PROVIDED TEXT:
=== Begin Enclosure ===

MIC MACS A TIRE LARIGOT

Pepe's View:

We have been seriously slack about keeping up with movies and writing blogs.  We even missed writing  a blog of "The Road" probably partly because of the fact that I for one disliked it so much that I couldn't get motivated to write about it.  We even missed all the films from the French Film Festival due to other commitments.  We did however, catch up with two of them when they were given a cinema release following the festival.

"Mic Macs" we saw at a preview screening on 27 March and immediately regretted not making more of an effort to see  French films at the festival.   What is it about the French Film Industry that coninues to produce captivating, interesting and genuinely funny films in such a quietly understated way.  Mic Macs (I will leave the translation of the title to Ma) concerns a serious issue -namely the influence and unscrupulousness of arms manufacturers in the modern world.  However, this theme is given a bizarre almost Pythonesque treatment which in my opinion accentuates the issue.  The film involves a man - played beautifully by Dany Boon  - who loses his father to a land mine in a war (WW2? )  and then becomes collateral damage himself when he is accidently shot at work by a passing motorcyclist and because of his long recovery period in hospital loses his job and so finds himself busking/begging on the streets.  He has inherited a piece of the landmine which blew up his father showing the manufacturer's logo and has been given the shell from the bullet that remains logged in his body again showing the manufacturer's logo.  Pure chance brings him to a street where these two rival arms giants have their factories (across the road from each other) and he embarks on a plan to get revenge.

He meets up with a group of misfits that support each other and live in a cave fashioned from a pile of junk.  They spend their days gathering and recycling rubbish and helping each other.  They insist on helping our hero plan his revenge.  The revenge plan involves the two rival CEO's each thinking the other is sabotaging him and so they escalate their own payback. 

The movie is full of small scenes of brilliant and inventive film making  - the original scene when Dany is shot by the passing motorcyclist,  the scenes of him attempting to busk in the streets,  the scenes when the CEO of the arm's company addresses his shareholders, the scenes of the CEO at home with his son - the list goes on.

=== End Enclosure ===

ENTRIES SUPPLIED:
=== Begin Enclosure ===

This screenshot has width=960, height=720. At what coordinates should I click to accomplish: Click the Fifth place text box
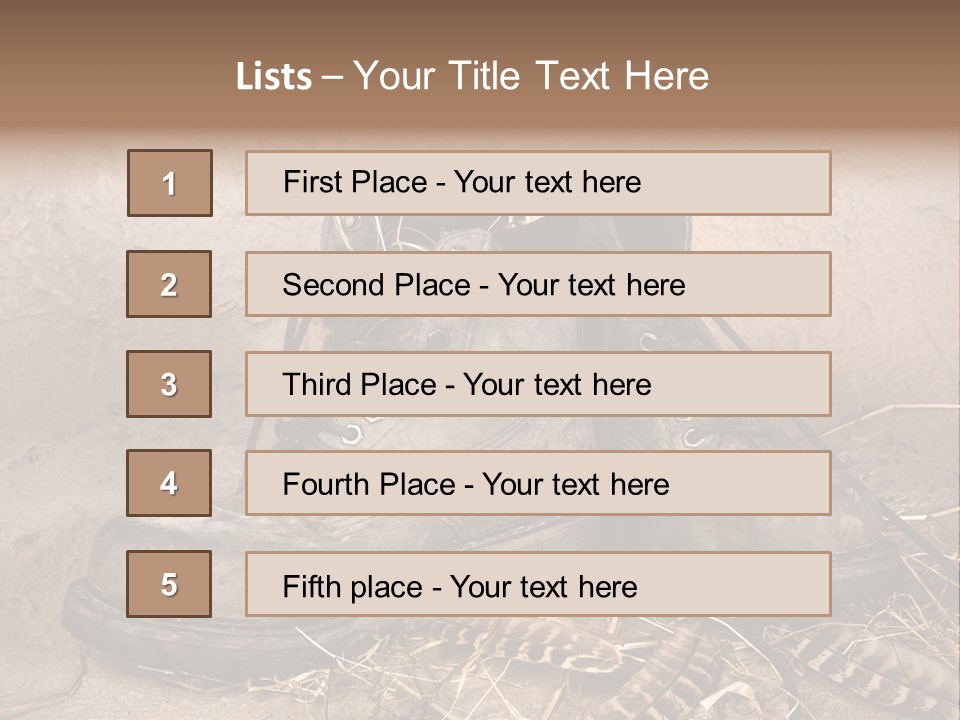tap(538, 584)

=== End Enclosure ===
=== Begin Enclosure ===

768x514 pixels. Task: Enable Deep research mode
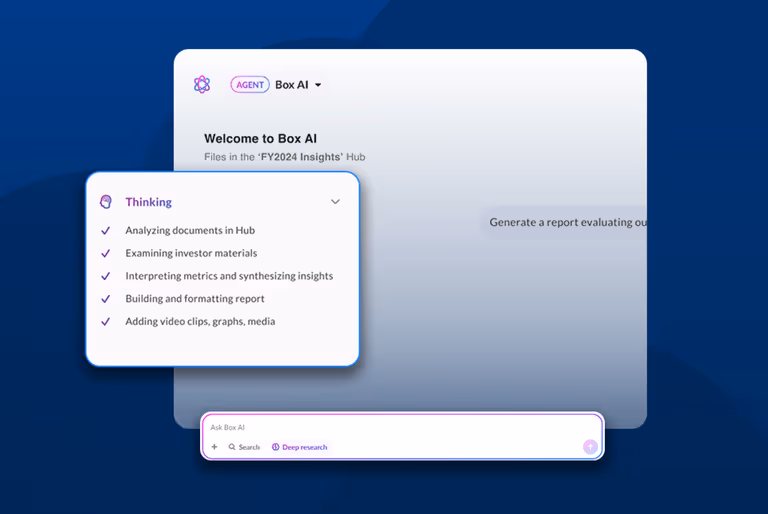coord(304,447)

=== End Enclosure ===

ACTIVITY: Can you pick up the Mic Macs review after its last sentence and carry it on? The rows above have nothing to do with the Mic Macs review.

OUTPUT FOR THIS EXERCISE:
This is a great film - funny, eccentric with a clear but underplayed message.  It could be seen that the group of misfits are symbols for society at large (everyman) and the arms manufacturers are the power brokers who control our lives and fate.  There is something appealing, particularly to Australians, to see the underdog cause the power brokers to get their cum uppance.

A thoroughly enjoyable film which is extremely well written and directed by Jean - Pierre Jeunet.

Score:  8.5/10

Ma's View

There is very little more that I can add!  Except to explain the title - and I had to contact a French friend for that!  Mic Macs in French means "mish-mash" or "chaos" which is what the group of misfits create when they take on the arms dealers.  They also do it using a mish-mash of recylclables - often dodgy and unreliable!  The second part of the title "a tire-larigot" is classic French idiom meaning "to an excessive degree" and usually used in reference to drinking.  Even my friend had to research the origin - now completely remote from present usage!  So, in other words, the underdogs mess up the big guys "big-time"!

Having thoroughly enjoyed Juenet's "Amelie" and also the more thought-provoking "Delicatessen", I was looking forward to Micmacs immensely and was not disappointed.   Juenet could be accused of being simplistic as the characters of the avenging misfits are lovable, quirky and eccentric while the bad guys are thoroughly detestable and unredeemable evil.  The complex plot winds its way through a series of absurd and ingenious assaults on the arms dealers, ending in a most satisfying conclusion.  It is more like a fairytale where good triumphs over evil - at no stage are we fearful of the outcome and (Brecht-lik) at no stage do we forget it is a movie we are watching; the protagonists even ride past a billboard advertising this very movie!